Il dit que Téhéran héberge un "gouvernement en exil" des intégristes chiites du parti Ad Dawa. S'il y a un embryon de gouvernement, il faudrait plutôt le chercher à Damas, où dix-sept partis d'opposition irakiens, dont les chiites, se sont regroupés.
Le "Grand Journaliste" ne mérite qu'un mot: Lamentable.
Le 10 janvier, l'Evénement du jeudi écrit que Saddam Hussein a prévu de faire fuir sa famille au Yémen ou en Libye. Depuis la presse internationale, qui vérifie toujours ses informations, a signalé la présence de la famille Hussein en Zambie, puis ensuite en Mauritanie, et un peu plus tard à Gstaad, en Suisse. Informations évidemment totalement imaginaires. Mais elles prouvent quand même que Saddam est un sale type.
Dans le même numéro, l'éditorial "déteste tout ce qui attise la guerre", "y compris parfois le pacifisme abstrait". Il faut donc en conclure que le "pacifisme concret" n'attise pas la guerre. Soyons donc concrets.
Bagdad est incapable de concevoir une tête chimique qui puisse être adaptée à un missile Scud, vient de rappeler le général Norman Schwarzkopf (Le Monde, 27-28 janvier). Si ce général se refuse à communiquer la nouvelle à M. Shamir, c'est soit qu'il n'a pas le téléphone, soit qu'il est antisémite. Avec un nom pareil, tout est possible.
Même remarque pour Schmitt, Maurice, général français, qui a déclaré le 25 janvier: "Les capacités des Irakiens d'avoir sur leurs missiles Scud des composants chimiques n'est pas prouvée".
L'origine de la première marée noire n'est toujours pas très claire. Juste avant qu'elle commence à s'écouler, l'aviation américaine a bombardé deux tankers irakiens ancrés au Koweit. Selon les estimations des experts pétroliers (et non pas militaires), cette pollution représente entre 250.000 et 500.000 tonnes de pétrole, c'est-à-dire justement le contenu des deux pétroliers. Les deux journalistes scientifiques du Monde écrivent: "On ne sait pas quelle est la source de cette marée noire". Le ministre saoudien des pétroles lui a carrément chiffré la fuite à 11 millions de tonnes, "information" totalement invraisemblable, pourtant donnée deux jours de suite par la Cinq. Les Américains ont bombardé le terminal d'Al Ahmadi, sans nous expliquer comment le bombardement d'un terminal peut boucher une fuite. Bref, nous pataugeons dans le noir.
Du temps où il était un jeune politicien avide de se faire une place à gauche sans négliger sa tartine qui était beurrée à droite, M. Rocard faisait courageusement de la politique sous pseudonyme. Il se faisait appeler Michel Servet. C'est le nom d'un théologien qui, plus protestant que les protestants, fut brûlé a Genève en 1553. La controverse qui entoura sa mort est en bonne partie à l'origine de l'idée de liberté des consciences.
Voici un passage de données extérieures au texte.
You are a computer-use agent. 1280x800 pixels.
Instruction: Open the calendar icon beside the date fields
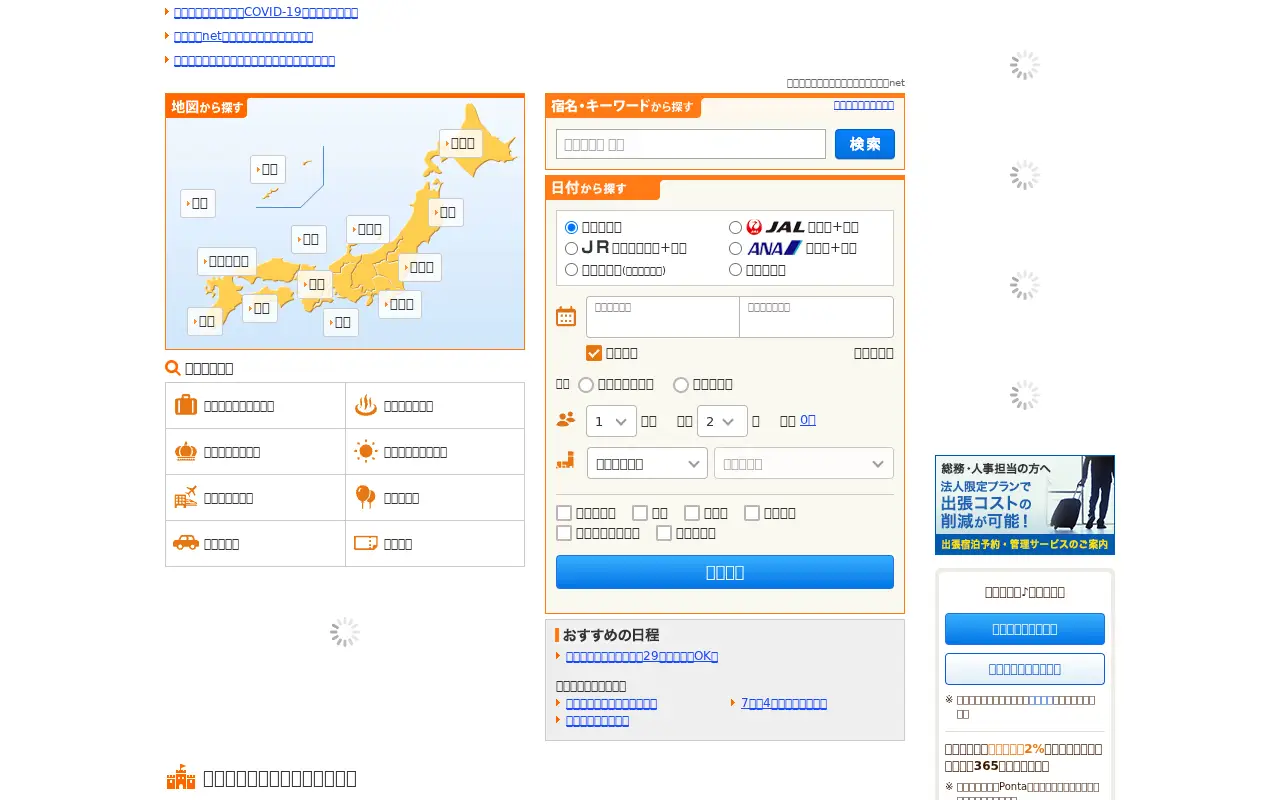tap(566, 316)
Ce patronage brûlant a dû laisser quelques traces. Aujourd'hui M. Rocard ne peut plus voir une allumette. En effet, le 24 janvier, le premier ministre écrit au Conseil supérieur de l'audiovisuel. Il souligne "la contradiction entre la tendance parfois observée au spectaculaire et à la dramatisation et le sang-froid indispensable tant à la rigueur de l'information qu'au souci de la cohésion nationale". Si la télévision ne doit donc pas être "spectaculaire" on ne voit pas très bien ce qu'elle pourrait être. Sauf, peut-être, avec un présentateur casqué, jugulaire, jugulaire. Enfin, ce "souci de cohésion nationale" justifie pleinement les appellations que certains irrévérencieux avaient accolées, après les événements de Roumanie, à Mitterrand et Rocard: la "Charente de la pensée" et le "Génie des carpettes".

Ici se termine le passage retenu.